Paddle To The Sea (1966). A land-locked First Nations boy carves a native in a canoe. The carved man is named Paddle To The Sea, and the bottom of the canoe has ‘Please put me back in the water.’
There was a later film I saw after elementary school, that I’d like to see again: Cipher In The Snow (1973). From IMDb: ‘Asking to leave a school bus, Cliff, a young teenager, collapses and dies in the snow near the roadside. His math teacher is asked to notify the parents and then write a short obituary. This task is difficult, for although he was Cliff’s favorite teacher and had the most interaction of any at the school, he barely knew him. In unraveling the mystery of the untimely death, he finds that Cliff was shy, lonely, and ostracized, being slowly reduced to nothing, a zero (cipher).’ I’ve only just found the video, and I’ll watch it later.
Man, I can’t remember the plots of any educational films from elementary school. Best I remember was some anti-drug film warning us to stay away from “yellowjackets” and “red devils”. I suppose avoiding yellowjackets (and Satan) is good practice regardless but I don’t think that’s what they intended.
I do remember being excited as a kid to see that we had a film strip in store for us in class and then being disappointed that it was one of the lame frame-advance ones:
“The history of steel production begins here in Iron Age Assyria BOOP! Click! While smelting iron in charcoal fires, ancient people learn it becomes stronger and more durable BOOP! Click!…”
I know we saw a bunch, but the only one I can remember I just coincidentally saw again for the first time in probably 50 years just this weekend (on TCM). The Story of Dr. Jenner (1939) about the doctor who noticed the connection between cowpox exposure and the resistance the afflicted later had to smallpox.
Remember the “Dr. Research” films? “Hemo the Magnificent,” and, “Our Mr. Sun,” were two of them. Eddie “Green Acres” Albert was his assistant in one of them. And his flaming red hair :eek:.
I remember one where someone had a large nose ring. This was before people wore nose rings. The message was that peer pressure (masquerading as ‘marketing’) led young people to do stupid things, like wearing a nose ring (by which they are led around by the nose) and taking illegal drugs.
There was another series, teaching anatomy. I am Joe’s Heart
I am Joe’s Lung
I am Joe’s Kidney
etc.
From middle school English classes, I remember a version of “Rappaccini’s Daughter” with Kathleen Beller, and “The Fall of the House of Usher” with Isaac Asimov. After the story ended, Asimov gave a short lecture on how he adapted Poe’s story into a script, and why he changed a couple of things, in order to make it flow better on the screen.
I remember the boys being sent out of the room, and we girl students watching a film called The Story of Menstruation.
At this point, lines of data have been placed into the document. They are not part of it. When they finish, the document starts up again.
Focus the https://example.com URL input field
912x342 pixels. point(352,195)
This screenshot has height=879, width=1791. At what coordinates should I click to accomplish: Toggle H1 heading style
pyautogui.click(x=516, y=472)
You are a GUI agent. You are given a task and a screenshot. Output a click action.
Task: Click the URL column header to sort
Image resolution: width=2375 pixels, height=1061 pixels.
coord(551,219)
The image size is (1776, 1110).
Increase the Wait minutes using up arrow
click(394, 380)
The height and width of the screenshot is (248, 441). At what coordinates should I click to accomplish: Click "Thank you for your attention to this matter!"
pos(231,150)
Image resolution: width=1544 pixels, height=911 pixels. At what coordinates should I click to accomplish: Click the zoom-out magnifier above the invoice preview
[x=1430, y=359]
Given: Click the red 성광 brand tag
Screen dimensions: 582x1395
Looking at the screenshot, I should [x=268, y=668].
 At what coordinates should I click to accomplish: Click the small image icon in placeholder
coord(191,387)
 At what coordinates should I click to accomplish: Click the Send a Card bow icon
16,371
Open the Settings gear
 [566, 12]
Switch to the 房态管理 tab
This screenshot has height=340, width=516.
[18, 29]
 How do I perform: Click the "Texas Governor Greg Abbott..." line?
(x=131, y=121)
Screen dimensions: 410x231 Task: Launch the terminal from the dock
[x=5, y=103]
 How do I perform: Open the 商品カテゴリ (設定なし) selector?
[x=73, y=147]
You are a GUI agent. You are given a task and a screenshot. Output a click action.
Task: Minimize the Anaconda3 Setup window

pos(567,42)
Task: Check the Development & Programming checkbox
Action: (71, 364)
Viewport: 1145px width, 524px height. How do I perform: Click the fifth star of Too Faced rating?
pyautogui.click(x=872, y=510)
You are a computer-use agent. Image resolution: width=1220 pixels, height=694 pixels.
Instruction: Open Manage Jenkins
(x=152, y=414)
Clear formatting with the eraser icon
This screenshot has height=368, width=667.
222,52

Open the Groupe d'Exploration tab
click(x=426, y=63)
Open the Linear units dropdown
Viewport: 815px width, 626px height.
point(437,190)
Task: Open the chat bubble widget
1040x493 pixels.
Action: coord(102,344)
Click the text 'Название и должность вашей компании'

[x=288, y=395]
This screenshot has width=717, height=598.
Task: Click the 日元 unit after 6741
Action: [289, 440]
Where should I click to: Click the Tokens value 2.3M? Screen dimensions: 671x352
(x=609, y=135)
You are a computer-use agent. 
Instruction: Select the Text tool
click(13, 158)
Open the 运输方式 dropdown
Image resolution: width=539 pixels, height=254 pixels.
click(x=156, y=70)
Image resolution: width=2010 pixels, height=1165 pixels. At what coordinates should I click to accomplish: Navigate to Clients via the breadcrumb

A nurse in the film told us how our uteruses worked, and it was animated by Disney.
I suppose the boys were watching some equivalent film about how their wing-wangs worked, but I never asked.
ETA: I Googled up another one I remember: Reason And Emotion, also by Disney. Showed that we each have a little caveman or woman inside of us (“Emotion”) that makes us do stupid things.
I don’t show a ton of them, but Magic Schoolbus is really pretty good for getting across some science ideas, and Scholastic has some decent “tours of a pilgrim ship” bits, and for exhausted post-field-trip lunches in the classroom, you can’t beat a Planet Earth documentary about caves.
We saw filmstrips instead of films. I guess the closest modern equivalent is a Powerpoint presentation. Filmstrip projectors were much cheaper than film projectors (and home videocassettes did not exist).
The one scene from such a film that I remember most vividly was about a nuclear reaction: the guy demonstrated using a setup of ping-pong balls and mousetraps. Basically, there was a room full of set mousetraps, all with two ping-pong balls on the “snap” part. He tossed one ping-pong ball into the room, and it almost immediately came alive, with traps going off, tossing balls into the air, setting off more traps, etc. Kinda neat looking.
The Disney production of the Maria storm and damage in California, I think it was. Real footage of various storms mixed in with some dramatic editing. I think it was a rare two-parter, so it ate up two days of class.
Apaches. The Youtube description is entirely accurate:
To be fair though it was fantastically effective - none of my classmates were crushed by tractors or drowned in effluent ponds. So maybe the years of nightmares were worth it.
OK, kids, we’re gonna have a burlesque show today! We’re gonna watch a film strip!
Yes, I used that line. Nobody knew what a burlesque show, so it got no laughs.
Anyway, the film I saw several times a year from 7th-11th grade was “Why Man Creates”. It didn’t matter which class it was, it was bound to appear some time during the year!